───── DATA FOR THIS EXERCISE ─────
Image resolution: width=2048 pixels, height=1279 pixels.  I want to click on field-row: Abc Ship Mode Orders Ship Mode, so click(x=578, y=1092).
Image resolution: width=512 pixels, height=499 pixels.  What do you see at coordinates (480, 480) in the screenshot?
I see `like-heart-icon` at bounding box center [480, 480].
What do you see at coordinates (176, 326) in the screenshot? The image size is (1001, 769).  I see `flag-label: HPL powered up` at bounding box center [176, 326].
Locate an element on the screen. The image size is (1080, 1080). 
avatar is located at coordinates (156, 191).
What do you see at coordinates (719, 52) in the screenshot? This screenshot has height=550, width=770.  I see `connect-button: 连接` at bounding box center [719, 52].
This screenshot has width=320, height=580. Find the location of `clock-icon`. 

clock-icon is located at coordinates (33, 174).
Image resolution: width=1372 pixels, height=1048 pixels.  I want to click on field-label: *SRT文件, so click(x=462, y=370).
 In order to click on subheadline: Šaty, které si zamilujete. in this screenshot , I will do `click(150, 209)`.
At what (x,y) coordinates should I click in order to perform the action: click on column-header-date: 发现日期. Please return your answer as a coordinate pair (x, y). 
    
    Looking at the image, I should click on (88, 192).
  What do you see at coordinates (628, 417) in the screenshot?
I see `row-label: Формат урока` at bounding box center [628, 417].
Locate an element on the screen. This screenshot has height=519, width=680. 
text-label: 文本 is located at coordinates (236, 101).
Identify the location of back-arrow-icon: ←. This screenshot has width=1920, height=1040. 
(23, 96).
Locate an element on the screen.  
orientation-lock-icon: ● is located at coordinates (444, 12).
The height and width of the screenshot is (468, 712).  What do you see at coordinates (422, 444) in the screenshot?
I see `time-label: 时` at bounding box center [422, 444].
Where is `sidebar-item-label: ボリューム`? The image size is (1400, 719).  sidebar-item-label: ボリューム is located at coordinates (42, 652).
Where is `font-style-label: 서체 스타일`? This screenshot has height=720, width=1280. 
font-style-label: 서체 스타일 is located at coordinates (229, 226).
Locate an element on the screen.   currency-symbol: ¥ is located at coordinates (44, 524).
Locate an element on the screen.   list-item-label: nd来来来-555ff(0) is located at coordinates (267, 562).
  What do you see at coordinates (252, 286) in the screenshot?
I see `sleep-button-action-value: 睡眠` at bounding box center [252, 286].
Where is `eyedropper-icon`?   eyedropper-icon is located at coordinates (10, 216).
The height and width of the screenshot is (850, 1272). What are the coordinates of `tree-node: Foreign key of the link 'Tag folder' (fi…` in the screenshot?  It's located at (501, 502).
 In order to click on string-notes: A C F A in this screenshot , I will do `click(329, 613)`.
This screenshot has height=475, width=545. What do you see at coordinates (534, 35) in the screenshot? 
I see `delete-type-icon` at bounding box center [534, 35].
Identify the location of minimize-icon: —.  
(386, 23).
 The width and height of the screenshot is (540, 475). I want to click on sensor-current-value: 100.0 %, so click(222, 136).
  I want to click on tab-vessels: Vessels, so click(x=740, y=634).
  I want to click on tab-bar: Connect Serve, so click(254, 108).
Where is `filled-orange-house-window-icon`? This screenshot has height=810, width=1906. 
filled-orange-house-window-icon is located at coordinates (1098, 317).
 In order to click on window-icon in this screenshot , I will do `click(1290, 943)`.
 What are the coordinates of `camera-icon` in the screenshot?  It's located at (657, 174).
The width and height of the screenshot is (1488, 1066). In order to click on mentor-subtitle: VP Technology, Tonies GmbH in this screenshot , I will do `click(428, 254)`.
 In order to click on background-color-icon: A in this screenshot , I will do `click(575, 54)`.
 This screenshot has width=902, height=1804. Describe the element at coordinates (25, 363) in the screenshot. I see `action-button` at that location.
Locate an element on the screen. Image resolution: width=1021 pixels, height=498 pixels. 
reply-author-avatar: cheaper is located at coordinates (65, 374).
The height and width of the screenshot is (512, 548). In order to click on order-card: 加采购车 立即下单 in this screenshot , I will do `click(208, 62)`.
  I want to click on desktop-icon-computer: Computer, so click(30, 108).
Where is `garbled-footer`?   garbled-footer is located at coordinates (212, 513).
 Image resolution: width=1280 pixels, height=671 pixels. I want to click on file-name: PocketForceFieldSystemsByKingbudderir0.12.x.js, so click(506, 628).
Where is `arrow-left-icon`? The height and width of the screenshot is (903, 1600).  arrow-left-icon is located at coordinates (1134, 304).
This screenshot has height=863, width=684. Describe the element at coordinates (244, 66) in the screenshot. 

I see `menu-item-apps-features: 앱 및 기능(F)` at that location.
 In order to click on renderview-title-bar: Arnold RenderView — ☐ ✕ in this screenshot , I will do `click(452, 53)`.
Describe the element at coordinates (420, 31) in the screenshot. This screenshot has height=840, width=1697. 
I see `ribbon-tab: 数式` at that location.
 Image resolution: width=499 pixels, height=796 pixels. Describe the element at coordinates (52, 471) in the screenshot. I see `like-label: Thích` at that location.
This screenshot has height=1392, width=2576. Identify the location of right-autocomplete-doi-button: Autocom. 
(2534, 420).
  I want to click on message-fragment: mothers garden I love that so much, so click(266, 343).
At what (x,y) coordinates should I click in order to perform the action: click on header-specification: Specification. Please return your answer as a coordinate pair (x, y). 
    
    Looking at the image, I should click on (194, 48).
─────
▸ **PROBLEM TO WORK ON**
Please copy out every one of the records above, unchanged, character for character.

▸ **WRITTEN SOLUTION**
Image resolution: width=2048 pixels, height=1279 pixels.  I want to click on field-row: Abc Ship Mode Orders Ship Mode, so click(x=578, y=1092).
Image resolution: width=512 pixels, height=499 pixels.  What do you see at coordinates (480, 480) in the screenshot?
I see `like-heart-icon` at bounding box center [480, 480].
What do you see at coordinates (176, 326) in the screenshot? The image size is (1001, 769).  I see `flag-label: HPL powered up` at bounding box center [176, 326].
Locate an element on the screen. The image size is (1080, 1080). 
avatar is located at coordinates (156, 191).
What do you see at coordinates (719, 52) in the screenshot? This screenshot has height=550, width=770.  I see `connect-button: 连接` at bounding box center [719, 52].
This screenshot has width=320, height=580. Find the location of `clock-icon`. 

clock-icon is located at coordinates (33, 174).
Image resolution: width=1372 pixels, height=1048 pixels.  I want to click on field-label: *SRT文件, so click(x=462, y=370).
 In order to click on subheadline: Šaty, které si zamilujete. in this screenshot , I will do `click(150, 209)`.
At what (x,y) coordinates should I click in order to perform the action: click on column-header-date: 发现日期. Please return your answer as a coordinate pair (x, y). 
    
    Looking at the image, I should click on (88, 192).
  What do you see at coordinates (628, 417) in the screenshot?
I see `row-label: Формат урока` at bounding box center [628, 417].
Locate an element on the screen. This screenshot has height=519, width=680. 
text-label: 文本 is located at coordinates (236, 101).
Identify the location of back-arrow-icon: ←. This screenshot has width=1920, height=1040. 
(23, 96).
Locate an element on the screen.  
orientation-lock-icon: ● is located at coordinates (444, 12).
The height and width of the screenshot is (468, 712).  What do you see at coordinates (422, 444) in the screenshot?
I see `time-label: 时` at bounding box center [422, 444].
Where is `sidebar-item-label: ボリューム`? The image size is (1400, 719).  sidebar-item-label: ボリューム is located at coordinates (42, 652).
Where is `font-style-label: 서체 스타일`? This screenshot has height=720, width=1280. 
font-style-label: 서체 스타일 is located at coordinates (229, 226).
Locate an element on the screen.   currency-symbol: ¥ is located at coordinates (44, 524).
Locate an element on the screen.   list-item-label: nd来来来-555ff(0) is located at coordinates (267, 562).
  What do you see at coordinates (252, 286) in the screenshot?
I see `sleep-button-action-value: 睡眠` at bounding box center [252, 286].
Where is `eyedropper-icon`?   eyedropper-icon is located at coordinates (10, 216).
The height and width of the screenshot is (850, 1272). What are the coordinates of `tree-node: Foreign key of the link 'Tag folder' (fi…` in the screenshot?  It's located at (501, 502).
 In order to click on string-notes: A C F A in this screenshot , I will do `click(329, 613)`.
This screenshot has height=475, width=545. What do you see at coordinates (534, 35) in the screenshot? 
I see `delete-type-icon` at bounding box center [534, 35].
Identify the location of minimize-icon: —.  
(386, 23).
 The width and height of the screenshot is (540, 475). I want to click on sensor-current-value: 100.0 %, so click(222, 136).
  I want to click on tab-vessels: Vessels, so click(x=740, y=634).
  I want to click on tab-bar: Connect Serve, so click(254, 108).
Where is `filled-orange-house-window-icon`? This screenshot has height=810, width=1906. 
filled-orange-house-window-icon is located at coordinates (1098, 317).
 In order to click on window-icon in this screenshot , I will do `click(1290, 943)`.
 What are the coordinates of `camera-icon` in the screenshot?  It's located at (657, 174).
The width and height of the screenshot is (1488, 1066). In order to click on mentor-subtitle: VP Technology, Tonies GmbH in this screenshot , I will do `click(428, 254)`.
 In order to click on background-color-icon: A in this screenshot , I will do `click(575, 54)`.
 This screenshot has width=902, height=1804. Describe the element at coordinates (25, 363) in the screenshot. I see `action-button` at that location.
Locate an element on the screen. Image resolution: width=1021 pixels, height=498 pixels. 
reply-author-avatar: cheaper is located at coordinates (65, 374).
The height and width of the screenshot is (512, 548). In order to click on order-card: 加采购车 立即下单 in this screenshot , I will do `click(208, 62)`.
  I want to click on desktop-icon-computer: Computer, so click(30, 108).
Where is `garbled-footer`?   garbled-footer is located at coordinates (212, 513).
 Image resolution: width=1280 pixels, height=671 pixels. I want to click on file-name: PocketForceFieldSystemsByKingbudderir0.12.x.js, so click(506, 628).
Where is `arrow-left-icon`? The height and width of the screenshot is (903, 1600).  arrow-left-icon is located at coordinates (1134, 304).
This screenshot has height=863, width=684. Describe the element at coordinates (244, 66) in the screenshot. 

I see `menu-item-apps-features: 앱 및 기능(F)` at that location.
 In order to click on renderview-title-bar: Arnold RenderView — ☐ ✕ in this screenshot , I will do `click(452, 53)`.
Describe the element at coordinates (420, 31) in the screenshot. This screenshot has height=840, width=1697. 
I see `ribbon-tab: 数式` at that location.
 Image resolution: width=499 pixels, height=796 pixels. Describe the element at coordinates (52, 471) in the screenshot. I see `like-label: Thích` at that location.
This screenshot has height=1392, width=2576. Identify the location of right-autocomplete-doi-button: Autocom. 
(2534, 420).
  I want to click on message-fragment: mothers garden I love that so much, so click(266, 343).
At what (x,y) coordinates should I click in order to perform the action: click on header-specification: Specification. Please return your answer as a coordinate pair (x, y). 
    
    Looking at the image, I should click on (194, 48).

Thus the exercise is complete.